Research Synthesis Methods
- Discipline: Research methods Statistics
- Language: English
- Edited by: Dimitris Mavridis Terri D. Pigott

Publication details
- History: 2010–present
- Publisher: Cambridge University Press
- Frequency: Bimonthly
- Impact factor: 6.1 (2024)

Standard abbreviations
- ISO 4: Res. Synth. Methods

Indexing
- ISSN: 1759-2879 (print) 1759-2887 (web)
- LCCN: 2010208799
- OCLC no.: 1016403985

Links
- Journal homepage; Online access, old volumes; Online archive; Online access, current volume;

= Research Synthesis Methods =

Research Synthesis Methods is a peer-reviewed multidisciplinary scientific journal covering all aspects of research methods as they have been applied to research synthesis. It was established in 2010 and is the official journal of the Society for Research Synthesis Methodology (SRSM). Until end of 2024, it was published by John Wiley & Sons on behalf of the SRSM. From 2025 on it is published by Cambridge University Press. The founding editors-in-chief were Christopher Schmid (Brown University) and Mark Lipsey (Vanderbilt University). The role of editor-in-chief went to Hannah Rothstein (Baruch College), Ian Shrier (Lady Davis Institute for Medical Research), Tasha Beretvas (University of Texas at Austin), and Gerta Rücker (Albert Ludwigs University of Freiburg, Germany).
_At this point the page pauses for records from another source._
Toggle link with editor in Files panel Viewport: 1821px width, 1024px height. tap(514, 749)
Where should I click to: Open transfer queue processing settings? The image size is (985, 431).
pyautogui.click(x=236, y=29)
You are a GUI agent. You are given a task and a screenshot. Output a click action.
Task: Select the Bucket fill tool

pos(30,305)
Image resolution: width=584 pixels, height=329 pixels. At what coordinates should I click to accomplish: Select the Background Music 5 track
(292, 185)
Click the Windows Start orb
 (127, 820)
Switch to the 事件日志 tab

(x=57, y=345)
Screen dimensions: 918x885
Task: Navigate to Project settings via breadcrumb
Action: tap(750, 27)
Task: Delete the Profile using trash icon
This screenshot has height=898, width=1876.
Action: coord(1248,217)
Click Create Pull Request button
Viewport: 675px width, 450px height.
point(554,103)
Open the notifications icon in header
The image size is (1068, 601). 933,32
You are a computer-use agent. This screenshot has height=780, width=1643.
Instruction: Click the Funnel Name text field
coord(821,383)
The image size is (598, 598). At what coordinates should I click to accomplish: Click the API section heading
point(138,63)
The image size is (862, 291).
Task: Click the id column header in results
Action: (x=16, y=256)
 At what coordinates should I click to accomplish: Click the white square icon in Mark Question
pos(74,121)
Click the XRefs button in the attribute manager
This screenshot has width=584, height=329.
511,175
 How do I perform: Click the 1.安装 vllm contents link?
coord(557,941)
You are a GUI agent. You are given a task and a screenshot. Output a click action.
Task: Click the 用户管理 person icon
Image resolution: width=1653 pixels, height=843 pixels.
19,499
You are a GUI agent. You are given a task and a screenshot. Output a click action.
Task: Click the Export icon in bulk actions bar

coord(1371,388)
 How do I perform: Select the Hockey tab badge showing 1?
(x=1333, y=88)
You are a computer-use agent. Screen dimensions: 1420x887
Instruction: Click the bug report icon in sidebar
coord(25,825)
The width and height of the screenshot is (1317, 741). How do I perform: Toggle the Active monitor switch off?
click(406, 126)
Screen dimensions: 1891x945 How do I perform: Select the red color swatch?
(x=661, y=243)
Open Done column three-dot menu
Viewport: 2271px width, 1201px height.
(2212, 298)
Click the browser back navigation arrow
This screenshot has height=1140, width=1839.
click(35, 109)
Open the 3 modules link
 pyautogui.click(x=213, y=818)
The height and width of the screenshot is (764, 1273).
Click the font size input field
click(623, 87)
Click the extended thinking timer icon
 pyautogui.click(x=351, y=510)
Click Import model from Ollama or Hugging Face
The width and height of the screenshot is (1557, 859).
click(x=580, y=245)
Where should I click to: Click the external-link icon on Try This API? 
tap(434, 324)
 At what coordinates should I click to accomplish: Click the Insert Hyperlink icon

Currently, Terri D. Pigott (Georgia State University) and Dimitris Mavridis (University of Ioannina, Greece) act as editors. According to the Journal Citation Reports, the journal has a 2024 impact factor of 6.1, ranking it 5th out of 67 journals in the category "Mathematical & Computational Biology" and 18th out of 135 journals in the category "Multidisciplinary Sciences".

Despite the journal's stated inclusive disciplinary scope, commentators have noted that articles published in the journal tend to be focused on quantitative forms of research synthesis, such as meta-analysis, and to adopt a positivist perspective on the practice of research synthesis.